Los descensos en gravel concentran la mayor parte de la tensión y el riesgo de este deporte. La grava suelta reduce el agarre en un 40-60% respecto al asfalto, el terreno es impredecible y los errores se pagan con caídas. Pero un buen descenso en gravel también es una de las sensaciones más satisfactorias del ciclismo: fluir por un camino de tierra con confianza y velocidad controlada es el resultado de técnica y práctica, no de temeridad.
La postura de descenso
La posición correcta para los descensos en gravel es diferente a la de carretera:
- Caderas retrasadas respecto al sillín. En descensos técnicos, las caderas van detrás del sillín, casi tocando la rueda trasera en los casos más extremos. Esto baja el centro de gravedad y carga la rueda trasera.
- Pedales nivelados (posición de las 3 y las 9). Esto evita que el pedal interior golpee el suelo en las curvas y mantiene el equilibrio.
- Codos muy flexionados, casi en ángulo recto. Los brazos actúan como suspensión y permiten que la bicicleta se mueva bajo el cuerpo.
- Rodillas ligeramente flexionadas y separadas del tubo del cuadro, listas para absorber impactos.
- Mirada al frente, 10-15 metros por delante para anticipar obstáculos.
Control de la velocidad: frenar antes, no durante
El error más frecuente en los descensos de gravel es frenar en medio de la curva. El freno debe aplicarse antes de entrar en la curva, en la parte recta, para reducir la velocidad a un nivel manejable. Dentro de la curva, lo ideal es soltar los frenos o mantenerlos con muy poca presión.
Frenar en mitad de una curva de grava puede hacer que la rueda delantera patine hacia fuera o que la trasera deslice, con riesgo de pérdida de control.
Freno delantero vs. trasero en grava
En asfalto, el freno delantero es el más potente y el más usado. En grava, la proporción cambia:
- El freno trasero puede usarse con más intensidad porque, si la rueda trasera se bloquea, el deslizamiento es más controlable.
- El freno delantero debe usarse con mucho más cuidado: si la rueda delantera se bloquea en grava suelta, la bicicleta puede salirse de la línea de forma abrupta.
La modulación progresiva de ambos frenos es fundamental. Los frenos de disco hidráulicos son muy superiores a los mecánicos en estas condiciones por su mejor modulación.
Trazada en los descensos
En carretera, la trazada ideal de una curva entra por fuera, toca el apex interior y sale por fuera. En gravel, la trazada debe adaptarse al tipo de terreno:
- En curvas con grava suelta, ampliar la curva (entrada más exterior y ápex más tardío) reduce el riesgo de que la rueda patine hacia fuera.
- En curvas con tierra compacta, la trazada puede ser similar a carretera.
- Siempre hay que evitar las zonas con grava suelta acumulada en el interior de las curvas: es donde el agarre es peor.

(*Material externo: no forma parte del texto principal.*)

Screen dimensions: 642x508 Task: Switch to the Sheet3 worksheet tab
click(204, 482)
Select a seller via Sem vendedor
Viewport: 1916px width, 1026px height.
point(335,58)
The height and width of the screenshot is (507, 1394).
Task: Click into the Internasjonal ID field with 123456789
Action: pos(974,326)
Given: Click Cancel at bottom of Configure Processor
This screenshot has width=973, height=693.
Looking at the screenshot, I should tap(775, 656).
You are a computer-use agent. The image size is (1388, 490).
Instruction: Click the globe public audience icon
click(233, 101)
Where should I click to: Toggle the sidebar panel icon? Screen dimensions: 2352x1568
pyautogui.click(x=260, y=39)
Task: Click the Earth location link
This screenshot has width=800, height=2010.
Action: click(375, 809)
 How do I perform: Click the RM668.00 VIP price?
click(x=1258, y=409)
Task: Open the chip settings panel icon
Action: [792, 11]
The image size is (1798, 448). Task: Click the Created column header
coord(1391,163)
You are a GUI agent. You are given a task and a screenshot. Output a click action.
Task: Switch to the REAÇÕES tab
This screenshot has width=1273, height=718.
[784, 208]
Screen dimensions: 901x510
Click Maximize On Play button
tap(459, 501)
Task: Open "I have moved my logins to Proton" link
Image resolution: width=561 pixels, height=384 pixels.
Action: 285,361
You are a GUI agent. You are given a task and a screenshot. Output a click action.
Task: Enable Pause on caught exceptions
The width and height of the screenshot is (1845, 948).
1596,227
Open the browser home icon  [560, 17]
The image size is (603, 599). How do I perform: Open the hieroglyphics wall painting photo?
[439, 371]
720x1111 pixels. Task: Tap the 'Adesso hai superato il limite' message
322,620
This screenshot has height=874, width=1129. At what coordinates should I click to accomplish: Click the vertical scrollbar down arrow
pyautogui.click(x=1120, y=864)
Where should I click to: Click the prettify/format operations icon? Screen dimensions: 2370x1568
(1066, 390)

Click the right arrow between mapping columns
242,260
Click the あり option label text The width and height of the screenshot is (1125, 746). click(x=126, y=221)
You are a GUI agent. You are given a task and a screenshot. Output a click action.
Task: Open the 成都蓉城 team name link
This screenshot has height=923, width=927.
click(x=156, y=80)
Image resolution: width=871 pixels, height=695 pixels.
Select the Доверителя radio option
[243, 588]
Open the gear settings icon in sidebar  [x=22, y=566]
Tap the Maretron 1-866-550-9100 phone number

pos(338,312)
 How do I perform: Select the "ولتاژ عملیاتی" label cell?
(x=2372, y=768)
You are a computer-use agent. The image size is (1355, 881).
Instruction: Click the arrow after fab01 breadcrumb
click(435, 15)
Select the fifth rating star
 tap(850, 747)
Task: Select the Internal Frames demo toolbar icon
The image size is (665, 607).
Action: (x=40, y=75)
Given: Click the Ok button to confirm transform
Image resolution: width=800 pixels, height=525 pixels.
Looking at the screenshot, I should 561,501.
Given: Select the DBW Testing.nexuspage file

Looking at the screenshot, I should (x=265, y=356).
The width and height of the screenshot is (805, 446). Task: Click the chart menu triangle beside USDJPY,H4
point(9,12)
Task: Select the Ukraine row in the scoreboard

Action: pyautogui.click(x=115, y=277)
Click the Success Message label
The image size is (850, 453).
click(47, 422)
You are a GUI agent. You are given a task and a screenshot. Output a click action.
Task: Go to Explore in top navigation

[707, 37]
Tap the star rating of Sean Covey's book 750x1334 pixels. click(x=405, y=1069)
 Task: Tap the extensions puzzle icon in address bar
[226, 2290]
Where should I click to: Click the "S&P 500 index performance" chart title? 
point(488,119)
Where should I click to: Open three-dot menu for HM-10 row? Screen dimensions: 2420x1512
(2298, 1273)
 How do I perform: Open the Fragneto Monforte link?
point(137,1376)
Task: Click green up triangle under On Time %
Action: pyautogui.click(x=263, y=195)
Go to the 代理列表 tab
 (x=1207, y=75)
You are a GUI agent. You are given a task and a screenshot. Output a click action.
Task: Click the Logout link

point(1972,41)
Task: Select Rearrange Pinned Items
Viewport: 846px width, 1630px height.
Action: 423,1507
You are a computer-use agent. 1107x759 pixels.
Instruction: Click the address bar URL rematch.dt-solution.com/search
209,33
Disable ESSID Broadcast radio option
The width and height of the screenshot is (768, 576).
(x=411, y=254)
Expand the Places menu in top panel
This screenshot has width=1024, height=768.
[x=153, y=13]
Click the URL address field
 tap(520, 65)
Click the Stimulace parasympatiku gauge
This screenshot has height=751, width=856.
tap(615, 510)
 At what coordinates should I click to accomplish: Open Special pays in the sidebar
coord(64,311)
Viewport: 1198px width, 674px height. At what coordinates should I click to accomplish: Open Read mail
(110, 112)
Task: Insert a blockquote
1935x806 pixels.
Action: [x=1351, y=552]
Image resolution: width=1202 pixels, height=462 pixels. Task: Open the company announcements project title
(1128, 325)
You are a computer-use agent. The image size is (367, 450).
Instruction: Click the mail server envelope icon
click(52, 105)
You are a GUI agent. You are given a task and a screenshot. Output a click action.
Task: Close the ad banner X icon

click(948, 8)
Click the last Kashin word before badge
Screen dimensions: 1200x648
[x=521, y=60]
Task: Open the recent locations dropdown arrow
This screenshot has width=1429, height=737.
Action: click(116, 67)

Lectura del terreno a velocidad
A mayor velocidad, el tiempo para reaccionar a los obstáculos se reduce. La mirada debe ir siempre más adelante de lo que el instinto marca. Si miras dos metros por delante, no tendrás tiempo de reaccionar. Con la mirada a 10-15 metros, tienes margen para cambiar de línea o frenar con suavidad.
Practica bajando primero despacio para aprender a leer el terreno. Cuando conozcas qué zonas tienen más agarre y cuáles son más sueltas, podrás aumentar la velocidad de forma progresiva y segura.